**Short problem**:
Copy out the data from the line that contains "cavchivasso@gmail.com (147, 1485)" through the line that contains "lottie (46, 1068)", including the requests, and scale every coordinate in the answers by 0.85, rounding to whole numbers with halves rounded up. Leave all numbers in the requests unchanged.

====== Exercise inputs ======

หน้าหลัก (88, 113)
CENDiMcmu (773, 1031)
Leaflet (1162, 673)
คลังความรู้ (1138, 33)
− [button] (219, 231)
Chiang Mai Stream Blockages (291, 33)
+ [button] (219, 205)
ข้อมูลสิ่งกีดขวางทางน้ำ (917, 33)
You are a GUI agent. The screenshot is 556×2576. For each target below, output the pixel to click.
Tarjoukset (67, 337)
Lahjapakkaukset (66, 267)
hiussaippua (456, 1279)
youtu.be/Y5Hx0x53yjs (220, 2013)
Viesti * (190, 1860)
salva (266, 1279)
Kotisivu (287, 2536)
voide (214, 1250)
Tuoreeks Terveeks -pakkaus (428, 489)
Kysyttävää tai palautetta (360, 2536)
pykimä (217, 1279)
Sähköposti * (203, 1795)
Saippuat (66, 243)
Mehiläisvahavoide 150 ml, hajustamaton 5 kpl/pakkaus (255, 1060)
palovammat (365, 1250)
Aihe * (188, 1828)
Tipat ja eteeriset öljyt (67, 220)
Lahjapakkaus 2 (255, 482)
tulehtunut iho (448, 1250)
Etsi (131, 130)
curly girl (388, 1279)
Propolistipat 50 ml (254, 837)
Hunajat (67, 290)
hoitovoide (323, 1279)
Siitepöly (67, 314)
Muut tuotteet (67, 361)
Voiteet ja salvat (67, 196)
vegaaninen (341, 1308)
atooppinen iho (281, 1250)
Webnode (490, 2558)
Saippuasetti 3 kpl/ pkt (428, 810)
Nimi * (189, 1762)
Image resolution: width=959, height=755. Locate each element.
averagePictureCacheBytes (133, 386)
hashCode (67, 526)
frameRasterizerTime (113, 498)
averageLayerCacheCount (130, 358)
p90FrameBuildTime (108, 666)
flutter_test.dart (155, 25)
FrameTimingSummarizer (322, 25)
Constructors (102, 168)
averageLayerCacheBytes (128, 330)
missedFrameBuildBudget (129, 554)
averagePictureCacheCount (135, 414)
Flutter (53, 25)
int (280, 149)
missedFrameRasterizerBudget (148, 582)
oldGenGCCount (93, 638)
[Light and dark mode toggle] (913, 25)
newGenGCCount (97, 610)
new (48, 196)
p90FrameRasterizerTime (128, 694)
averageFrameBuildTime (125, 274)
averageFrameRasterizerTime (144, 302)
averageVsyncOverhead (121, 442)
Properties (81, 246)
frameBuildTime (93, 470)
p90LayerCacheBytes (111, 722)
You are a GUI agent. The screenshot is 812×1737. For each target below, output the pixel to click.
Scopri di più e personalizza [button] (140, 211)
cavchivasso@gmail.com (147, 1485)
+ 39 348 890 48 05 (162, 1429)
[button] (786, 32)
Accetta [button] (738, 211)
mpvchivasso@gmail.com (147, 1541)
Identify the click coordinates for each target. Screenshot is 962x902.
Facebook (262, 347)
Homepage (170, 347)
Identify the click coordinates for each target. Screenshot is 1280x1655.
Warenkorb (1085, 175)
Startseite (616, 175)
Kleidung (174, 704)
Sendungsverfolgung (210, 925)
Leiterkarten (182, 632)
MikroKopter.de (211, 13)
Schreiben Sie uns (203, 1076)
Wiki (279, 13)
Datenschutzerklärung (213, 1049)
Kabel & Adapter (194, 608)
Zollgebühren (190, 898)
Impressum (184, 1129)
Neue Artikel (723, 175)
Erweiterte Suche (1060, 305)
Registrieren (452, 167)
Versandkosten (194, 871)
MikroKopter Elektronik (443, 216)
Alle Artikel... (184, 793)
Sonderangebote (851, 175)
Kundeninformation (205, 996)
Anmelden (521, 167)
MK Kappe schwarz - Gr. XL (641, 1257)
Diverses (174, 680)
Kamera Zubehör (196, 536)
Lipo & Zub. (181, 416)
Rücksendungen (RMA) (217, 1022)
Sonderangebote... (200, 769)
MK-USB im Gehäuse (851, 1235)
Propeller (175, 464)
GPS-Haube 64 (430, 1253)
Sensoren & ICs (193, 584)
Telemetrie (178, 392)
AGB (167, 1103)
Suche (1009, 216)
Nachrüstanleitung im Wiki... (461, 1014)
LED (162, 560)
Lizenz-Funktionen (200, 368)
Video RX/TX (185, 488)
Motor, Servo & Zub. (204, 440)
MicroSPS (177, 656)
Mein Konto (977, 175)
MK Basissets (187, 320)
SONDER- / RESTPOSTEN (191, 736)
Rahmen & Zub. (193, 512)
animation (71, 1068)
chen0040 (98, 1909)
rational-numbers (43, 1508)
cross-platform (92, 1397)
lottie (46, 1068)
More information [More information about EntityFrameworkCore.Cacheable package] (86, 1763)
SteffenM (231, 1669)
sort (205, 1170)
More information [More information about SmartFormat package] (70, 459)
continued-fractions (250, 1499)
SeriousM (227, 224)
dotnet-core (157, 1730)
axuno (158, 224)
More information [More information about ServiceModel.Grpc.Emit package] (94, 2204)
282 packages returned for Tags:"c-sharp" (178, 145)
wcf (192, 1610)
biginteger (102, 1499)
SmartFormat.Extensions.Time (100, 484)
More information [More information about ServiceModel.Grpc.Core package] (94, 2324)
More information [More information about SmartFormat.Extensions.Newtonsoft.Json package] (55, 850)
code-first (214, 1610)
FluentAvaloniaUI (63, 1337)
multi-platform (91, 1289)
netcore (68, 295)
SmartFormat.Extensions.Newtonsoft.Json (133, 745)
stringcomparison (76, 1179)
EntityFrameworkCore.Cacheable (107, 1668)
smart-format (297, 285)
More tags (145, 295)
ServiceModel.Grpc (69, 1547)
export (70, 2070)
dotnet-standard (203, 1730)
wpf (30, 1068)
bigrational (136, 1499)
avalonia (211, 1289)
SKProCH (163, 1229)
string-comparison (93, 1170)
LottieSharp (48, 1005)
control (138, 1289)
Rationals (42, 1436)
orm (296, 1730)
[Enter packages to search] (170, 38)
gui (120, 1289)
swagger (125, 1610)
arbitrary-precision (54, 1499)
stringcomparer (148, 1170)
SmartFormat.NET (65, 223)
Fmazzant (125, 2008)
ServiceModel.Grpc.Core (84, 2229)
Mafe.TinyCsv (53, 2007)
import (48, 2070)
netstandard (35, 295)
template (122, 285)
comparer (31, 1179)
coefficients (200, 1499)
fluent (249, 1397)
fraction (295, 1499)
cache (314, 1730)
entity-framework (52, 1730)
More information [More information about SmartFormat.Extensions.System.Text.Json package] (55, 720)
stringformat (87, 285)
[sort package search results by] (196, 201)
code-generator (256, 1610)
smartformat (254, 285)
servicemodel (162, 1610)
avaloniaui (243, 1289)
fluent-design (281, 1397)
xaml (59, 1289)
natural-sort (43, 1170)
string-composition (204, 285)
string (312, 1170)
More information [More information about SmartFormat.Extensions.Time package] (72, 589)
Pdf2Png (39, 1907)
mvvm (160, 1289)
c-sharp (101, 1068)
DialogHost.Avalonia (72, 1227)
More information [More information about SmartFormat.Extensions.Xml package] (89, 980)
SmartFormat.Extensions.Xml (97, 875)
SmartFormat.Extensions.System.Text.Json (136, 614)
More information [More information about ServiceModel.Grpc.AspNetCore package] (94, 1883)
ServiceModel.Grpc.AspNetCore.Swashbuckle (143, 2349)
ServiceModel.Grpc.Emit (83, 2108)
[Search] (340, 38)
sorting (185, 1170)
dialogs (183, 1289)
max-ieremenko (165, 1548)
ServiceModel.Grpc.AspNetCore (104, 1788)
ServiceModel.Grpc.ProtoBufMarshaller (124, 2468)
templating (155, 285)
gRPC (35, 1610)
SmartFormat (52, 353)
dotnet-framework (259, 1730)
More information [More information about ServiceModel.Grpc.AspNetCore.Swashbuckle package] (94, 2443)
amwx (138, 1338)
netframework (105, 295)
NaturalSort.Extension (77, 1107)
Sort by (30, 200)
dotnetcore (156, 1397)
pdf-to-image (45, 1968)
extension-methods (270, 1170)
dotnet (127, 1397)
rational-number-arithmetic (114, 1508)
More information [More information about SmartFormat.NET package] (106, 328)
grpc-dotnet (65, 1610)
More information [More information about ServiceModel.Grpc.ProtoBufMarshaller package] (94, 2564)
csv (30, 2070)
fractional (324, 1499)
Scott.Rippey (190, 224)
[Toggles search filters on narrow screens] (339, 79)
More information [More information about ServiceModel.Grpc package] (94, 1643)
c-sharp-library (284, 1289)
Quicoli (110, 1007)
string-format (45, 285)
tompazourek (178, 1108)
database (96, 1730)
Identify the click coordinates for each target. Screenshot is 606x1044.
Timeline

======

**Result of this task**:
cavchivasso@gmail.com (125, 1262)
+ 39 348 890 48 05 (138, 1215)
[button] (668, 27)
Accetta [button] (627, 179)
mpvchivasso@gmail.com (125, 1310)
Identify the click coordinates for each target. Screenshot is 962x902.
Facebook (223, 295)
Homepage (145, 295)
Identify the click coordinates for each target. Screenshot is 1280x1655.
Warenkorb (922, 149)
Startseite (524, 149)
Kleidung (148, 598)
Sendungsverfolgung (179, 786)
Leiterkarten (155, 537)
MikroKopter.de (179, 11)
Schreiben Sie uns (173, 915)
Wiki (237, 11)
Datenschutzerklärung (181, 892)
Kabel & Adapter (165, 517)
Zollgebühren (162, 763)
Impressum (156, 960)
Neue Artikel (615, 149)
Erweiterte Suche (901, 259)
Registrieren (384, 142)
Versandkosten (165, 740)
MikroKopter Elektronik (377, 184)
Alle Artikel... (156, 674)
Sonderangebote (723, 149)
Kundeninformation (174, 847)
Anmelden (443, 142)
MK Kappe schwarz - Gr. XL (545, 1068)
Diverses (148, 578)
Kamera Zubehör (167, 456)
Lipo & Zub. (154, 354)
Rücksendungen (RMA) (184, 869)
Sonderangebote... (170, 654)
MK-USB im Gehäuse (723, 1050)
Propeller (149, 394)
GPS-Haube 64 (366, 1065)
Sensoren & ICs (164, 496)
Telemetrie (151, 333)
AGB (142, 938)
Suche (858, 184)
Nachrüstanleitung im Wiki... (392, 862)
LED (138, 476)
Lizenz-Funktionen (170, 313)
Video RX/TX (157, 415)
Motor, Servo & Zub. (173, 374)
MicroSPS (150, 558)
Mein Konto (830, 149)
MK Basissets (159, 272)
SONDER- / RESTPOSTEN (162, 626)
Rahmen & Zub. (164, 435)
animation (60, 908)
chen0040 (83, 1623)
rational-numbers (37, 1282)
cross-platform (78, 1187)
lottie (39, 908)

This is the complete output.